Some of the more common products are:

  • Asbestos cement
  • Asbestos Insulating Board (AIB)
  • Asbestos textiles
  • Asbestos Composites

Asbestos can also be found in several other forms, for example, asbestos tiles were commonly used as a floor covering, pipe lagging around older water tanks and pipes can be asbestos based, older ceiling tiles where often asbestos based. Asbestos was also used as an additive in some decorative plaster finishes such as textured ceilings.

In and around the home, these different types of asbestos containing material can be found in a variety of places:

  • Asbestos cement – Asbestos cement – used in gutters, downpipes, water tanks, soffits and roofs
  • Asbestos Insulation Board – used in soffits, partition walls, behind fuse boxes/consumer units, behind fire places, around window frames,
  • Asbestos textiles – these can be found under floor tiles, in the back of fuse carries in older re wireable fuse boards
  • Asbestos composites – used for bath panels, window sills, toilet cisterns and seats

How can I identify if a material contains asbestos?

In a lot of cases there is no easy way to identify if a material contains asbestos. Although the locations and materials listed above can offer a general idea of what to look for, sometimes it is still difficult to tell. If you are unsure and suspect that there may be a risk of it being present, contact your local authorities environmental health officer for further guidance. The HSE also offer an interactive guide, which can help.

Non-licensed, Notifiable Non-licensed and Licensed Work

Work with asbestos is split into three different categories: (1) Non-licensed, (2) Notifiable Non-licensed and (3) Licensed work (depending on a variety of factors).

Non-licensed work

Some examples of non-licensed work can include the drilling/cutting of a decorative render containing asbestos to fit fixtures and fittings, such as lights. Removing an undamaged asbestos cement roof on a garage. For a full description of what is classed as non-licensed work, please visit the HSE.

Notifiable Non-Licensed Work

This is work that does not require a license to carry out, but is notifiable. The work needs to be notified to the relevant authority. The person/company performing the work will have to decide whether the work is notifiable or not. An example could be removing an asbestos cement off of a garage roof as in the above example, but during the removal the roof will be broken into smaller pieces.

Licensed Work

This is work involving asbestos that can only be carried by a person/company with the correct license to allow them to perform the work.

What are my responsibilities with asbestos as a homeowner?

If the asbestos containing material is in good condition, i.e. showing no signs of wear or damage than the HSE’s advice is to leave them where they are. If you have not had training for non-licensed asbestos work don’t attempt to remove or repair any material that you either know or suspect contains asbestos and again contact your local authorities environmental officer.
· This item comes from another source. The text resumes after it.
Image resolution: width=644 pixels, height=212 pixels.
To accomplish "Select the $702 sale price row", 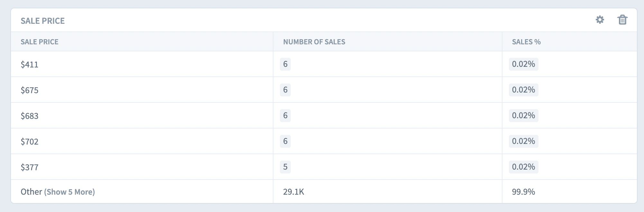I will pyautogui.click(x=324, y=141).
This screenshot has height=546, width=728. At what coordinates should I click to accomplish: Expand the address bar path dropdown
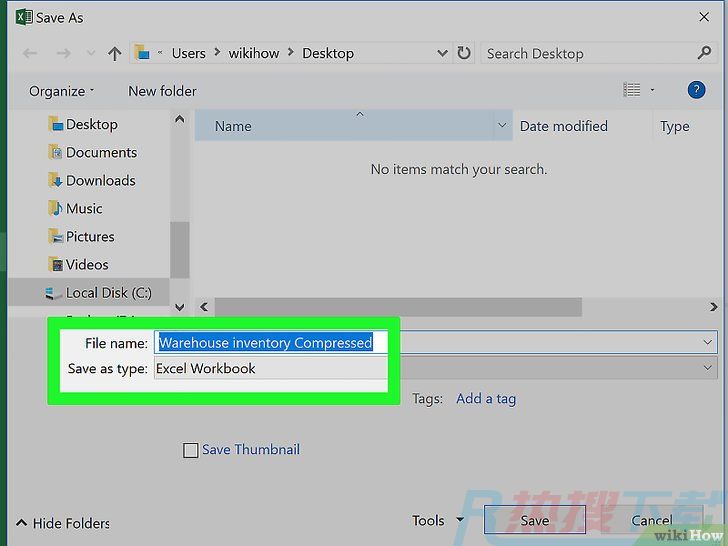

Although any tradesperson you employ in your home should be prepared and be aware of the risks around asbestos, if you are aware that there is asbestos present in your home, ensure that you inform any trades person who is carrying out work on your behalf.

What are my responsibilities with asbestos as a tradesperson?

It’s important to remember that as a tradesperson there is a high likelihood that you will at some point come into contact with materials containing asbestos. There are still approximately 20 tradespeople dying each week due to asbestos related diseases.

It is also important to remember that you have certain responsibilities under the health and safety at work act and the asbestos act when it comes to your own and others welfare. For an in-depth look at roles and responsibilities, please visit the HSE’s website.

The best rule of thumb to follow is that if the work you plan on carrying out is work that will involve disturbing something, which has the potential to contain asbestos and is not either notifiable or licensed work, is to treat it as if asbestos is present and follow the guidelines laid down by the HSE in their guidance documents.